Think Birds and You Shall See Birds.

“If we think birds, we shall see birds wherever we go,” says John Burroughs. An observer faithful and accurate in noticing birds and beasts, rocks and leaves, may come at last upon a flower which opens a sphere of knowledge wholly new, as when the round-leaved sun-dew was first observed to entrap and feed upon insects. Much, also, depends upon comparisons such as occur only to a mind at once broad and alert. One may notice in spring and early summer a few leaves growing directly from the trunk of a tree, sometimes near the ground. In maples these leaves are decidedly narrower than those growing from branches in the usual way, and they often have a reddish tinge. Comparing a variety of such leaves with fossil impressions of allied species, Professor Robert T. Jackson of Boston came upon an interesting discovery. He found that these sporadic leaves closely resemble those borne by the remote ancestors of our present trees: they are the lingering reminders of a far distant day.

An observation equally keen saved the orange groves of California from destruction by the fluted scale insect. In 1890, or thereabout, the orange growers in their extremity sought the advice of Professor C. V. Riley, entomologist to the Department of Agriculture at Washington. He asked: “Where did the pest come from?” “Australia,” was the answer. “Is it much of a nuisance there?” “Not particularly.” “Then what keeps it down, what preys upon it?” “Nothing specially,” was the response. Dissatisfied with this answer, Professor Riley sent to Australia a trained entomologist and acute observer, Mr. Albert Koebele, who gathered various insects noticed as preying upon the fluted scale. Distributing these upon his arrival in California he was fortunate enough to find that one of his assisted emigrants, a lady bird, Vedalia cardinalis, fed so ravenously upon the fluted scale as to restrict its ravages to quite moderate proportions.

It was an equally disciplined eye which in the laboratory first noticed that air is non-conducting until traversed by an X-ray, when it becomes conducting in a noteworthy degree. The field of radio-activity, at which we have glanced in this book, owes its cultivation to observers keen to note phenomena utterly unlike those before dwelt upon by the human eye. Often close observers learn what would never be imagined as possible: in rifle-making the tendency of the drills, which revolve nearly a thousand times a minute, to follow the axial line in a revolving bar is a fact which may be accounted for after observation, but which no one would predict.
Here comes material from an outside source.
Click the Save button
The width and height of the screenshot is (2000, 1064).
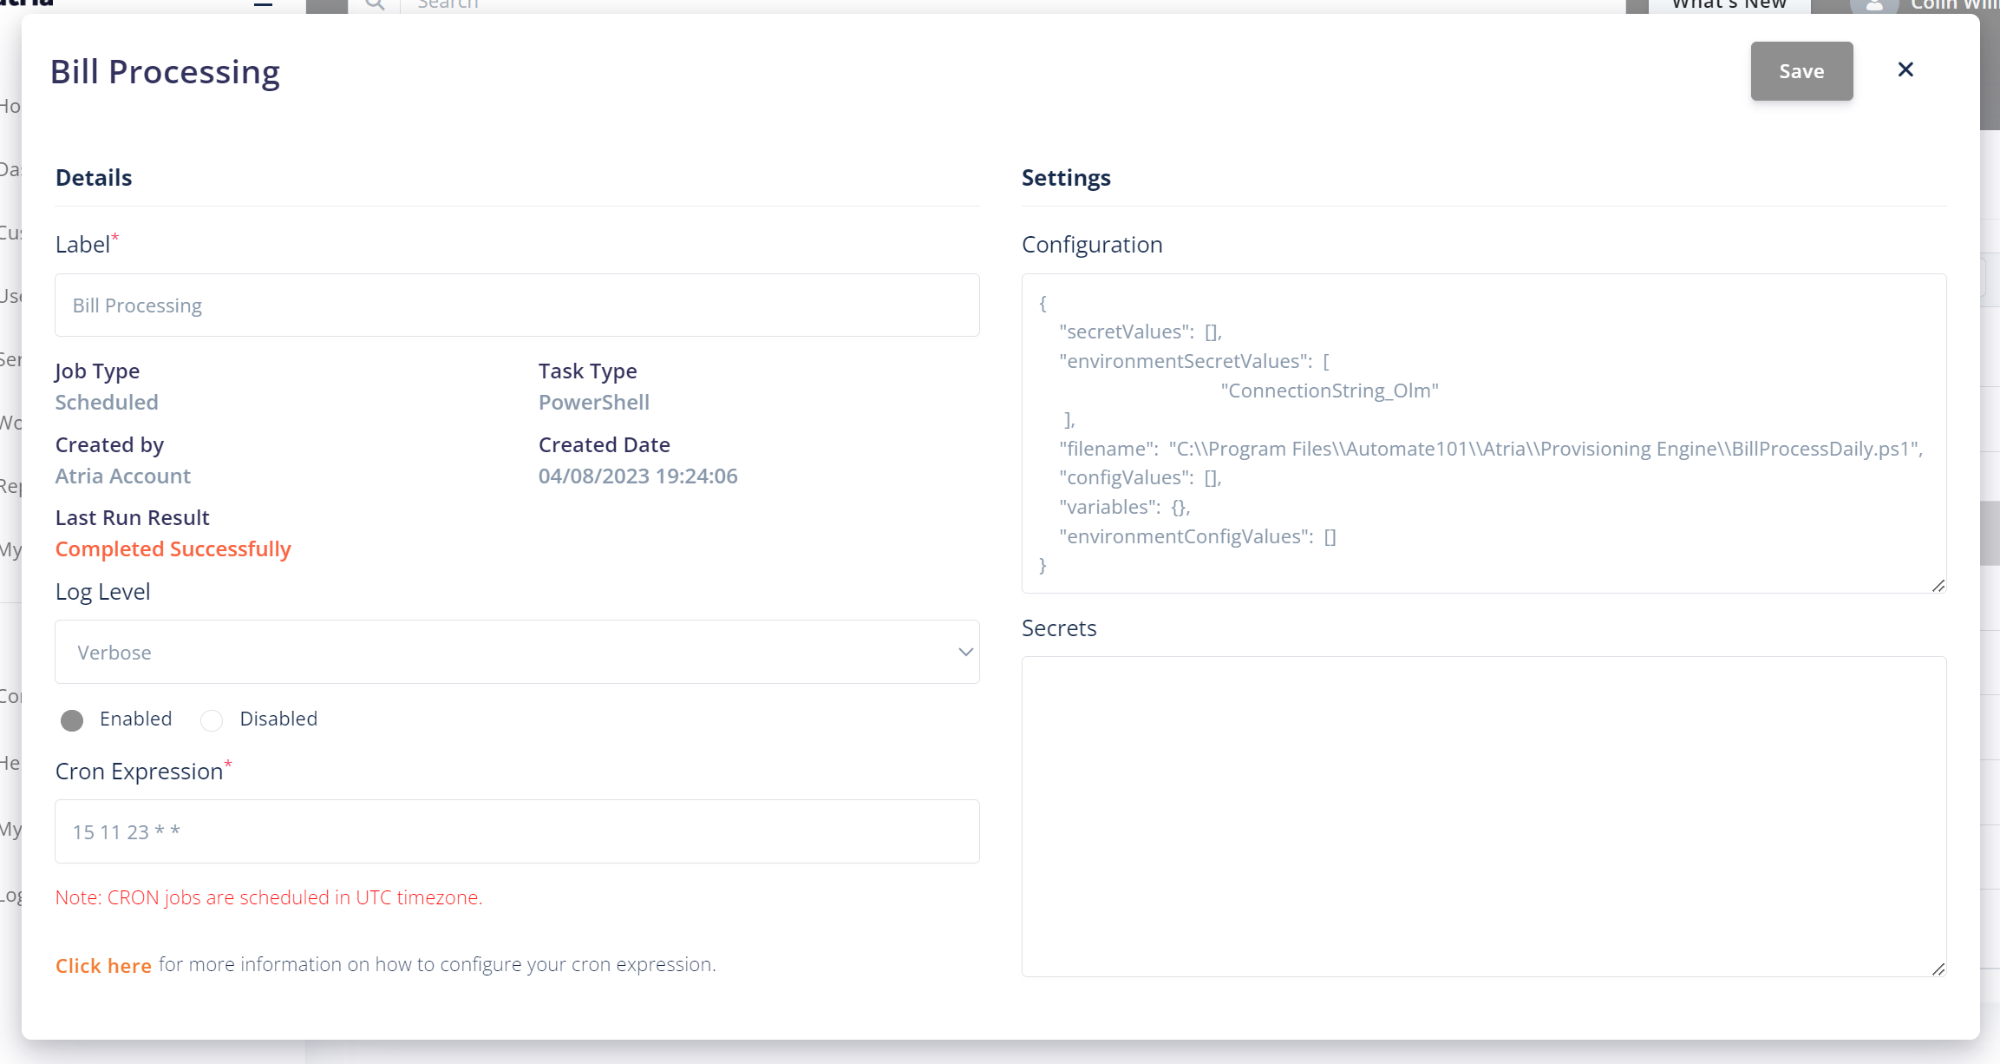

One day on the Glasgow and Ardrossan Canal a spirited horse took fright; it was then observed, with astonishment, that a boat, the “Raith,” to which it was attached, for all its increased speed, went through the water with less resistance than before. The vessel rode on the summit of a wave of its own creation with this extraordinary effect. The “Raith,” said Mr. Scott Russell, “weighed 10,239 pounds, requiring a force of 112 pounds to drag it at 4.72 miles an hour; 275 pounds at 6.19 miles an hour, and but 26812 pounds at 10.48 miles per hour.” Thus paradoxically was reversed the rule that the resistance of a vessel increases rapidly as she is moved through the water. Mr. Russell added:—“Some time since a large canal in England was closed against general trade by want of water, drought having reduced the depth from 12 to 5 feet. It was then found that the motion of the light boats was more easy than before; the cause was obvious. The velocity of the wave was so much reduced by the diminished depth, that, instead of remaining behind the wave, the vessels rode on its summit.”